Ortona: ancora lavori nella cappella pericolante, da 14 anni è vietata ai famigliari dei defunti

ORTONA. Neanche stavolta, come ormai da quattordici anni, gli ortonesi che abbiano un famigliare sepolto nella Cappella della Santissima Trinità, potranno portargli un fiore nella ricorrenza del 1 e 2 novembre. La struttura situata nel cimitero principale di Ortona, dopo tutti questi anni è ancora chiusa, perché pericolante e fatta oggetto di lavori. Il Centro si è più volte occupato della situazione, raccogliendo le segnalazioni di molti lettori e soprattutto di Donato Ramundo, a capo della protesta.
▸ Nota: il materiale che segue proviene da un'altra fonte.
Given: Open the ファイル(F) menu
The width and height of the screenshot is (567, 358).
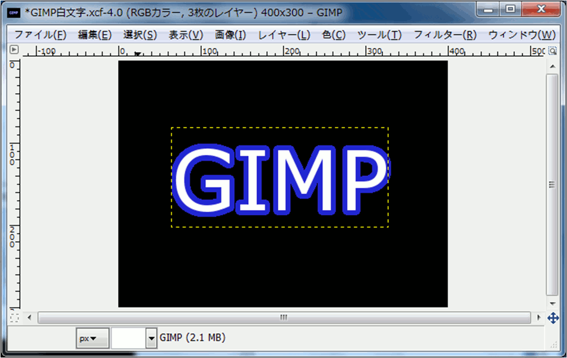Looking at the screenshot, I should click(40, 35).
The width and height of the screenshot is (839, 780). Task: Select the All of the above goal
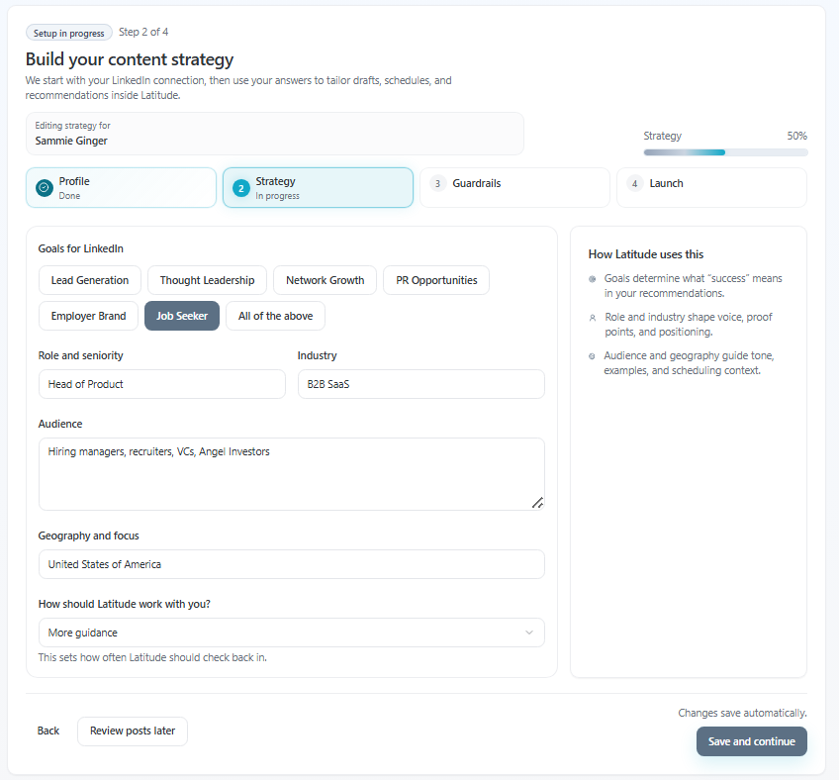[275, 316]
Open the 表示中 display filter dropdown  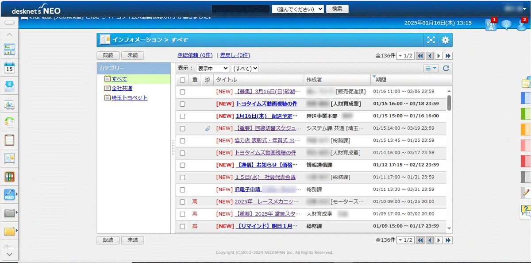tap(212, 68)
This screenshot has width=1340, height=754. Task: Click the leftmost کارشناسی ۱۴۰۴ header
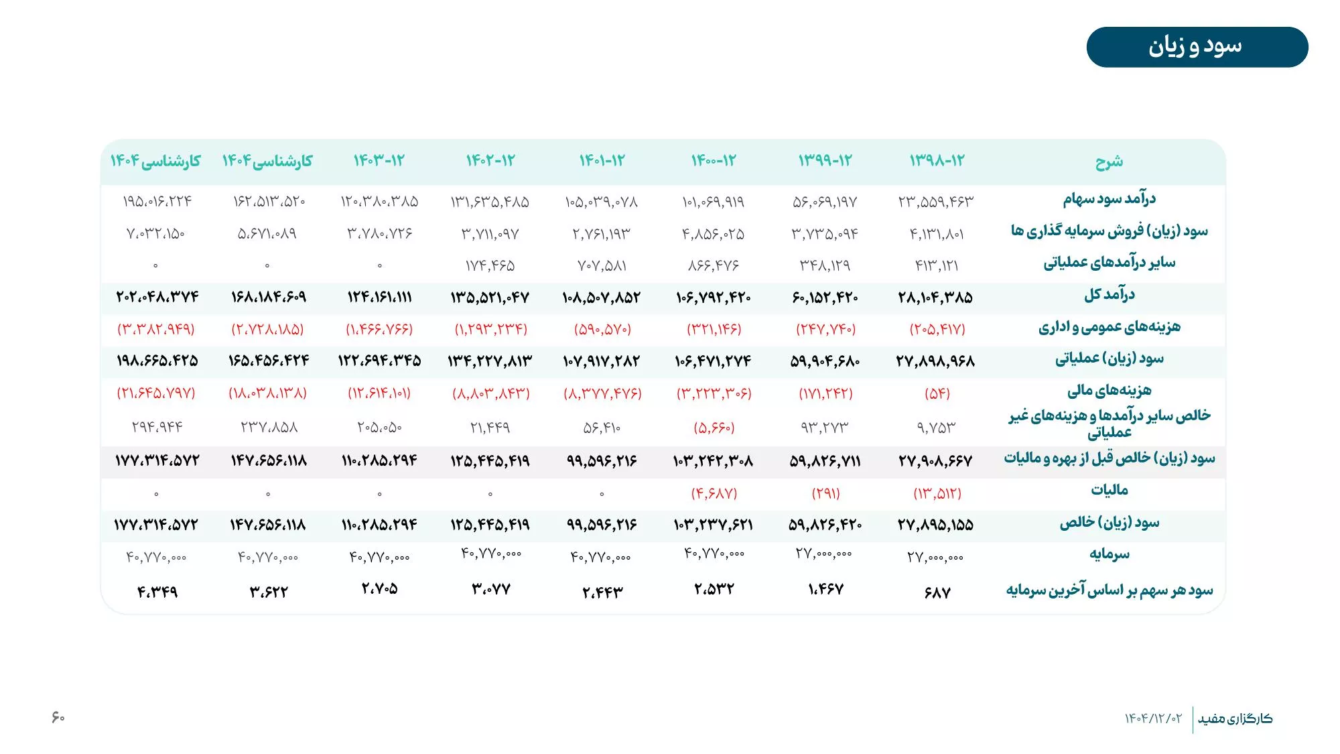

«Il sindaco aveva assicurato che il 26 ottobre, in vista della ricorrenza per tutti i defunti, la cappella sarebbe stata riaperta» spiega proprio Ramundo. In effetti i lavori erano iniziati con il rifacimento del tetto, sembravano fossero spediti, poi un nuovo stop, inspiegabile. Nel viavai di gente che in questi giorni sta affollando il cimitero, la struttura situata a pochi metri dall'entrata è ancora transennata e inaccessibile. Proprio su una di queste transenne qualcuno ha poggiato un fiore, sul davanzale di una finestra, invece, qualche cero rende la cappella un po' meno spoglia. La porta d'ingresso in ferro, tra l'altro anche arrugginito, è chiusa con un lucchetto, mentre proprio dalle finestre riusciamo a scorgere l'interno della struttura, costruita nei primi del Novecento su più livelli. Al primo c'è l'ossario, mentre sottoterra, a circa 5-6 metri, sono state tumulate le salme. Ci sono un centinaio di defunti. I lavori, qualora continuassero, dovrebbero prevedere il restauro dell'interno e dell'esterno. Di fronte alla cappella chiacchieriamo con due signore: una di loro ci confida che ha visto più volte le persone entrare nel complesso dal retro, nonostante i divieti. «Sono diversi anni che ormai è chiuso, è ovvio che i famigliari ogni tanto vogliano visitare i loro cari» sostiene con convinzione. L'altra donna, invece, è piuttosto polemica: «C'è troppa indolenza e ignoranza, e la situazione di questa cappella è solo uno di tanti esempi di ciò che non va ad Ortona. Mi chiedo come sia possibile che non si riesca a gestire nulla con ordine e precisione». Poi andiamo sul retro e notiamo finestre da cui è possibile intravedere i piani sotterranei della cappella, ed anche da questa prospettiva è lampante come non sia nelle migliori condizioni. Urge dunque una sistemazione, quel restyling annunciato da quattordici anni a cui non si è mai provveduto del tutto.